The data
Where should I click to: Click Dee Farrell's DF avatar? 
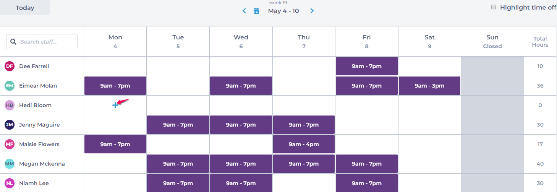coord(10,66)
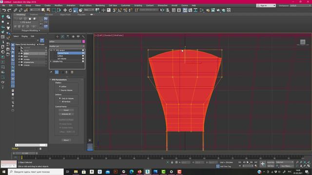312x175 pixels.
Task: Open the Hierarchy command panel tab
Action: point(68,36)
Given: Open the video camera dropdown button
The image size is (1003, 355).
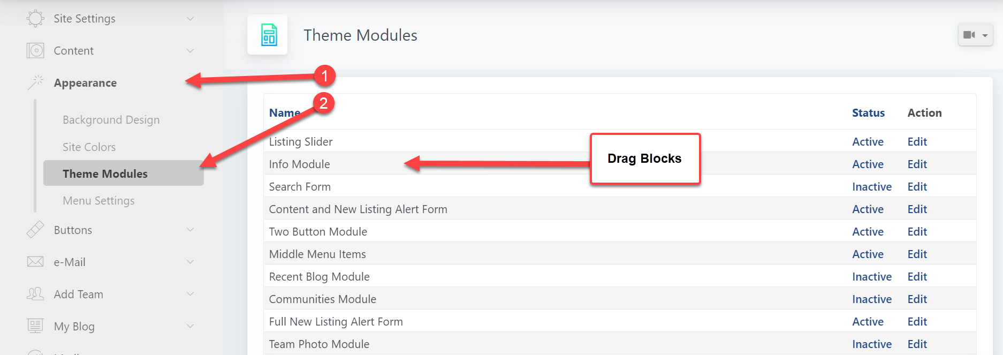Looking at the screenshot, I should pos(975,35).
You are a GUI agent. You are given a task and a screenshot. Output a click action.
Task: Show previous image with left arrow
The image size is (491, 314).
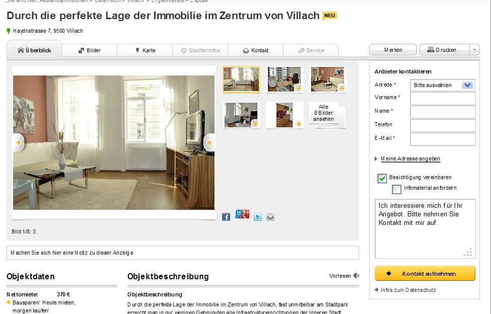point(19,142)
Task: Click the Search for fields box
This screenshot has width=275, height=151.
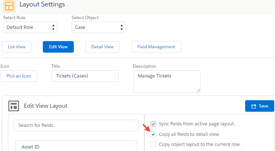Action: [x=76, y=125]

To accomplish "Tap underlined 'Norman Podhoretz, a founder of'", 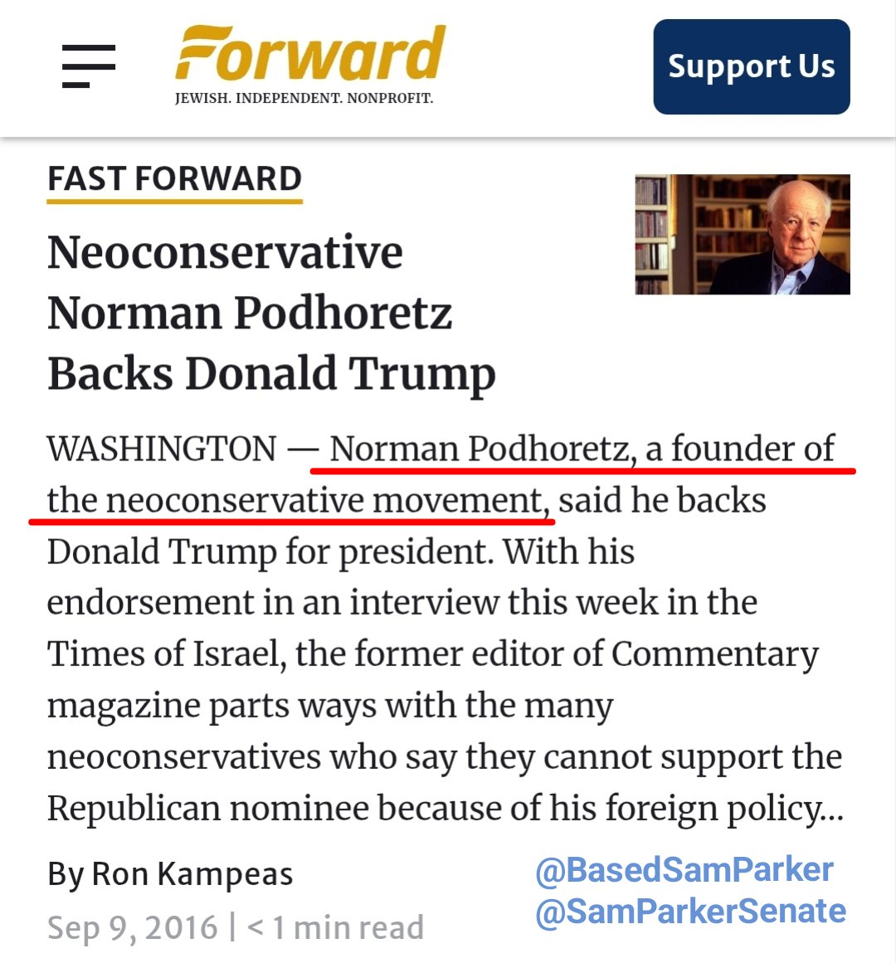I will click(582, 449).
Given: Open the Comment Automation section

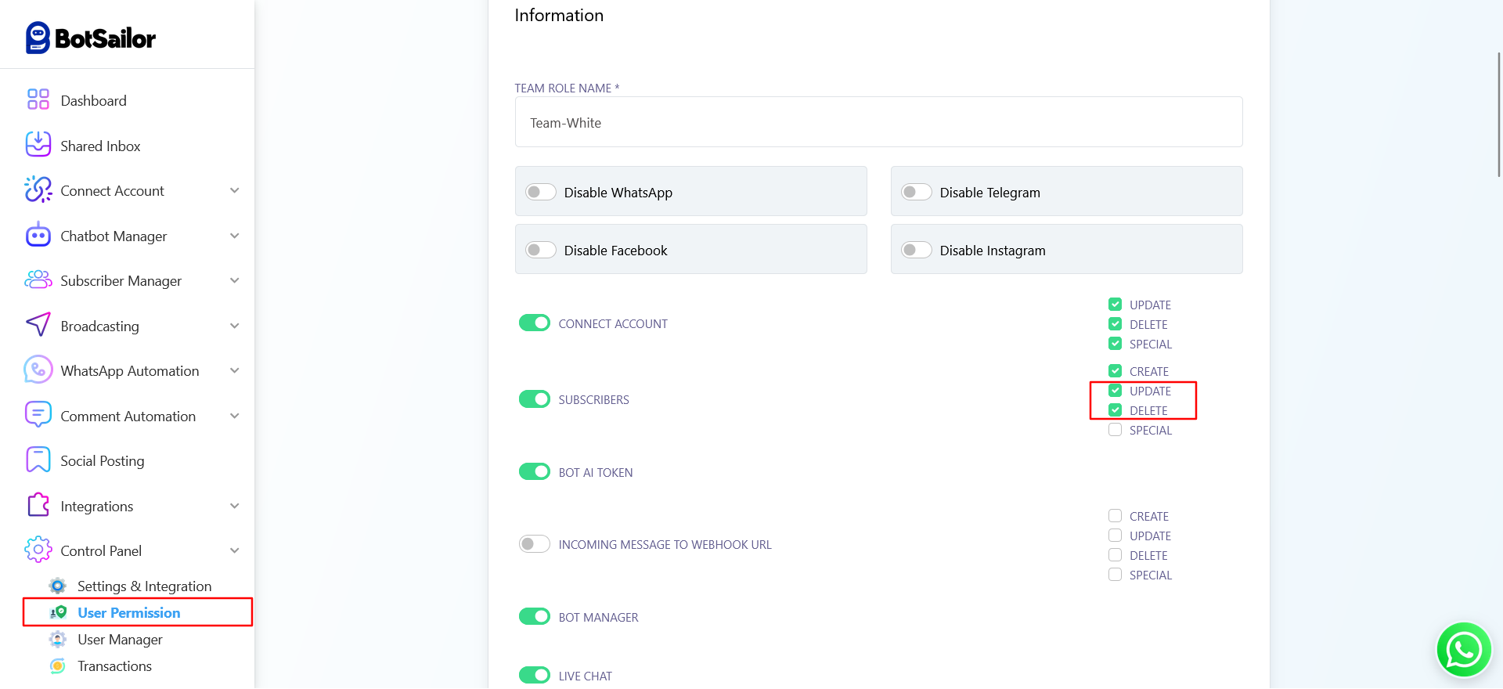Looking at the screenshot, I should [128, 416].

Your instructions
Starting at the line containing "The image size is (1003, 355)." and stopping at the line containing "Task: Click the Search for fields box", output every line above exactly, both ends included, with pictures omitted.

Task response
The image size is (1003, 355).
Looking at the screenshot, I should pos(975,35).
You are a GUI agent. You are given a task and a screenshot. Output a click action.
Task: Show previous image with left arrow
The image size is (491, 314).
point(19,142)
Task: Click the Search for fields box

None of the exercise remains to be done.